WHAT IS REQUIRED
Copy the records below line for line, with no changes.
★ ★ ★
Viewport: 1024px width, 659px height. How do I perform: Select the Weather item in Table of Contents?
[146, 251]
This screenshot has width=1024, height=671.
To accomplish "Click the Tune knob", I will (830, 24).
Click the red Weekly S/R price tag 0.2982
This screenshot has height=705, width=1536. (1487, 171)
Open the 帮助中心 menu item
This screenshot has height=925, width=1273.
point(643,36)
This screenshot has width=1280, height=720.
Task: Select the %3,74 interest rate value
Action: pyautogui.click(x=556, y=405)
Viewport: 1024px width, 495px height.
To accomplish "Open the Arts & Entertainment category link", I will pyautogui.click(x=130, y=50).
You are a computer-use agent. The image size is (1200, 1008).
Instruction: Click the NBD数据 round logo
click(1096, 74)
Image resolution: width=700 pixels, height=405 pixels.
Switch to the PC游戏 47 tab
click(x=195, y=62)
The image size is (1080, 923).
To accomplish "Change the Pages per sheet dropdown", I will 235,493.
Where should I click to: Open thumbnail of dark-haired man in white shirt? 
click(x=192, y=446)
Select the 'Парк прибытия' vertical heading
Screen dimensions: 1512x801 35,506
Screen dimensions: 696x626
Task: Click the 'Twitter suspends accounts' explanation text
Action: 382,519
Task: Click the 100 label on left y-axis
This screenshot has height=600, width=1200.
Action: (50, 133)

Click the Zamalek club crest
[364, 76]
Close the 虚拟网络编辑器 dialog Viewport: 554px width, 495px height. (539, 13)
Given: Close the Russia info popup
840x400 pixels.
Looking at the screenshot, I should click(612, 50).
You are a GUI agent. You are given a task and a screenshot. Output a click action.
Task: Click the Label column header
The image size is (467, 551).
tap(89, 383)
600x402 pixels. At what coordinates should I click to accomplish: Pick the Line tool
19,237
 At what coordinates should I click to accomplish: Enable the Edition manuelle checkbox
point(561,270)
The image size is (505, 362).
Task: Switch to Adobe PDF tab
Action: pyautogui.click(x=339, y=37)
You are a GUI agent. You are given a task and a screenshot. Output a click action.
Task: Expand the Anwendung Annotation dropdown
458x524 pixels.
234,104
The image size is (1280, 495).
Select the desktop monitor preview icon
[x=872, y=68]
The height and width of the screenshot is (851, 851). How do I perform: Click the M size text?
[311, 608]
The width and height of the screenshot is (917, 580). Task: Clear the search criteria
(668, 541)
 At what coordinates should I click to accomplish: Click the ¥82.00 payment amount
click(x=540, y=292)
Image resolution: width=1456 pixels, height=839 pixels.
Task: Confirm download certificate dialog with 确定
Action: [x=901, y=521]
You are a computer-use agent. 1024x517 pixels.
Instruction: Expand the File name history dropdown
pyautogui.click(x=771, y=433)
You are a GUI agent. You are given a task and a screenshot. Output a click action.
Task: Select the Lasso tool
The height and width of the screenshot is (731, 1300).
★ ★ ★
FINISHED TASK
Viewport: 1024px width, 659px height. How do I perform: Select the Weather item in Table of Contents?
[146, 251]
This screenshot has width=1024, height=671.
To accomplish "Click the Tune knob", I will (830, 24).
Click the red Weekly S/R price tag 0.2982
This screenshot has height=705, width=1536. (1487, 171)
Open the 帮助中心 menu item
This screenshot has height=925, width=1273.
point(643,36)
This screenshot has width=1280, height=720.
Task: Select the %3,74 interest rate value
Action: pyautogui.click(x=556, y=405)
Viewport: 1024px width, 495px height.
To accomplish "Open the Arts & Entertainment category link", I will pyautogui.click(x=130, y=50).
You are a computer-use agent. The image size is (1200, 1008).
Instruction: Click the NBD数据 round logo
click(1096, 74)
Image resolution: width=700 pixels, height=405 pixels.
Switch to the PC游戏 47 tab
click(x=195, y=62)
The image size is (1080, 923).
To accomplish "Change the Pages per sheet dropdown", I will 235,493.
Where should I click to: Open thumbnail of dark-haired man in white shirt? 
click(x=192, y=446)
Select the 'Парк прибытия' vertical heading
Screen dimensions: 1512x801 35,506
Screen dimensions: 696x626
Task: Click the 'Twitter suspends accounts' explanation text
Action: 382,519
Task: Click the 100 label on left y-axis
This screenshot has height=600, width=1200.
Action: (50, 133)

Click the Zamalek club crest
[364, 76]
Close the 虚拟网络编辑器 dialog Viewport: 554px width, 495px height. (539, 13)
Given: Close the Russia info popup
840x400 pixels.
Looking at the screenshot, I should click(612, 50).
You are a GUI agent. You are given a task and a screenshot. Output a click action.
Task: Click the Label column header
The image size is (467, 551).
tap(89, 383)
600x402 pixels. At what coordinates should I click to accomplish: Pick the Line tool
19,237
 At what coordinates should I click to accomplish: Enable the Edition manuelle checkbox
point(561,270)
The image size is (505, 362).
Task: Switch to Adobe PDF tab
Action: pyautogui.click(x=339, y=37)
You are a GUI agent. You are given a task and a screenshot. Output a click action.
Task: Expand the Anwendung Annotation dropdown
458x524 pixels.
234,104
The image size is (1280, 495).
Select the desktop monitor preview icon
[x=872, y=68]
The height and width of the screenshot is (851, 851). How do I perform: Click the M size text?
[311, 608]
The width and height of the screenshot is (917, 580). Task: Clear the search criteria
(668, 541)
 At what coordinates should I click to accomplish: Click the ¥82.00 payment amount
click(x=540, y=292)
Image resolution: width=1456 pixels, height=839 pixels.
Task: Confirm download certificate dialog with 确定
Action: [x=901, y=521]
You are a computer-use agent. 1024x517 pixels.
Instruction: Expand the File name history dropdown
pyautogui.click(x=771, y=433)
You are a GUI agent. You are given a task and a screenshot. Output a click action.
Task: Select the Lasso tool
The height and width of the screenshot is (731, 1300).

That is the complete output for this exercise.